→ **What to produce**
Could you copy out the data below verbatim, starting at the line with "What do you see at coordinates (1193, 732)" and ending with the line with "center [1232, 963].", both included?

→ **Exercise input**
-- START --

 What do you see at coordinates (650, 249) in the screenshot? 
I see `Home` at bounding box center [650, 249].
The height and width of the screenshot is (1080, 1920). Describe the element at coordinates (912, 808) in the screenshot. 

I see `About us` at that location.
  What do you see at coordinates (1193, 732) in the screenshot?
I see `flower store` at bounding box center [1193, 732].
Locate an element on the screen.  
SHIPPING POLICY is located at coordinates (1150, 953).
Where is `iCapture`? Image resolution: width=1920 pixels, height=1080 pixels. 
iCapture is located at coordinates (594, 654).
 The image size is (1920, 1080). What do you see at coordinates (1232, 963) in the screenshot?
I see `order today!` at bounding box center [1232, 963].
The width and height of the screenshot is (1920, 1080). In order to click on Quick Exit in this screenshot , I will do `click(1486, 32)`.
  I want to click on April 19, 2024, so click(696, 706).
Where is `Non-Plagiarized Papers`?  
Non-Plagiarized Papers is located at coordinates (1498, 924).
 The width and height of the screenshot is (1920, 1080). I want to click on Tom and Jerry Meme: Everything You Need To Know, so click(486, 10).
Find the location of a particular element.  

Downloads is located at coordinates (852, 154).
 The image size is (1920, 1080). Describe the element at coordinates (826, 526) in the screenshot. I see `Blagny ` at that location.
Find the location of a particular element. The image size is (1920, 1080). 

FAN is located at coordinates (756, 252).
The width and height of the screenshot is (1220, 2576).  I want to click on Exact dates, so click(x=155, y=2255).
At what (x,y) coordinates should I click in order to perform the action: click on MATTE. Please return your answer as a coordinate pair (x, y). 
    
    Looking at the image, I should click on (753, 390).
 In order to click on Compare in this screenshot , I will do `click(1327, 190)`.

-- END --

→ **Answer**
  What do you see at coordinates (1193, 732) in the screenshot?
I see `flower store` at bounding box center [1193, 732].
Locate an element on the screen.  
SHIPPING POLICY is located at coordinates (1150, 953).
Where is `iCapture`? Image resolution: width=1920 pixels, height=1080 pixels. 
iCapture is located at coordinates (594, 654).
 The image size is (1920, 1080). What do you see at coordinates (1232, 963) in the screenshot?
I see `order today!` at bounding box center [1232, 963].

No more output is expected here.